I do not like warm weather. I have a narrow band of “comfortable”. Below 18℃ (64℉) I start to feel the chill, while anything above 24℃ (75℉) feels unpleasantly warm. As I age, the level of discomfort I experience increases when the temperature goes outside my comfort zone.

As temperature drops, it’s a simple matter of adding an extra layer of clothing to maintain a level of comfort although I have to be careful to avoid spontaneous “attacks” of Raynaud’s syndrome in my fingers and/or toes, which can be very painful as the symptoms wane. Coping with heat is a different matter.

Take today for example. Our indoor/outdoor temperature gauge, shows the outside temperature as being 27.2℃ (81℉) in the shade and inside as being 26.4℃ (79.5℉). I find myself extremely restless, pacing about aimlessly, unable to concentrate much on anything apart from wishing it was cooler. If I had my way, I’d close the windows and doors and switch on the heat pump, and allow it to maintain its default setting of 22℃ (72℉) as it does during the colder months of the year.

Unfortunately The Wife has other ideas. She relishes such temperatures. My suggestion that we turn on the heat pump resulted in a very emphatic “No!” What happened to so called neurotypical empathy? So in order to maintain domestic harmony I find myself wandering aimlessly about our home, keeping out of her line of sight as she finds my pacing “annoying”.

Postscript

The Wife acknowledged my efforts not to annoy her in my discomfort and provided the perfect meal for a day such as today – somen (cold Japanese noodles).

Author: Barry

A post war baby boomer from Aotearoa New Zealand who has lived with migraines for as long as I can remember and discovered I am autistic at the age of sixty. I blog because in real life I'm somewhat backwards about coming forward with my opinions.

8 thoughts on “Twenty-seven in the shade

  1. 27 deg C is quite hot even for me. I, however, prefer hot weather to cold. One can sit in a shade or dress lightly but there is just a certain amount of clothes one can add and remain comfortable

  2. There is something amusing about you writing about the approaching summer, when where I am we had our first snowfall yesterday.

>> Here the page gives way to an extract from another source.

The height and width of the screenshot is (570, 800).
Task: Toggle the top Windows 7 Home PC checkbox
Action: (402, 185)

    But I have to say that I’m impressed that you’re a polio survivor. When I was in the early years of school there were some kids who had been through polio and you could see that they had taken a severe beating. One of them died the year after she arrived in our class. I escaped because the vaccine arrived on the scene just in time. That it was a terrible disease is something that needs to be remembered.

    • I was one of the lucky ones. I’d previously received the inactivated poliovirus injection, so I wasn’t as severely affected as might have been otherwise. It attacked the muscles in my groin area and left leg. I found being bedridden for several months rather challenging as a 7 year old, and I was sometimes teased for the unusual gait that resulted from the infection. Apart from that it had little effect on my life until my fifties when some weakness in my upper leg intermittently appeared along with fatigue. This has been put down to post polio syndrome but so far it hasn’t caused too much of a problem.

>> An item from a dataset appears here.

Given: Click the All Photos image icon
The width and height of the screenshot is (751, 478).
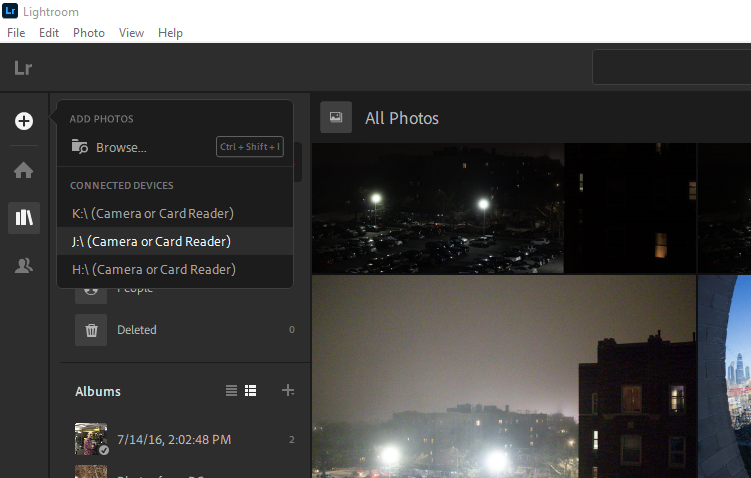Looking at the screenshot, I should click(x=336, y=118).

      I had friends at school who didn’t fare so well. A girl who permanently lost all use of her right arm apart from being able to move it at the shoulder. The arm was kept in a metal and fabric brace with the elbow fixed at a ninety degree angle to stop it flopping all over the place. A classmate had a leg brace that assisted the knee to lock and unlock as he walked. Around the same time another boy stopped coming to school and never returned. The rumour was that he died of polio, but I never found out if that was true.

      It was an epidemic, that was seldom spoken about in front of children, but nevertheless we were keenly aware of. Some of the children in my class were surprised when I returned to school, assuming that my prolonged absence was because I had died of polio.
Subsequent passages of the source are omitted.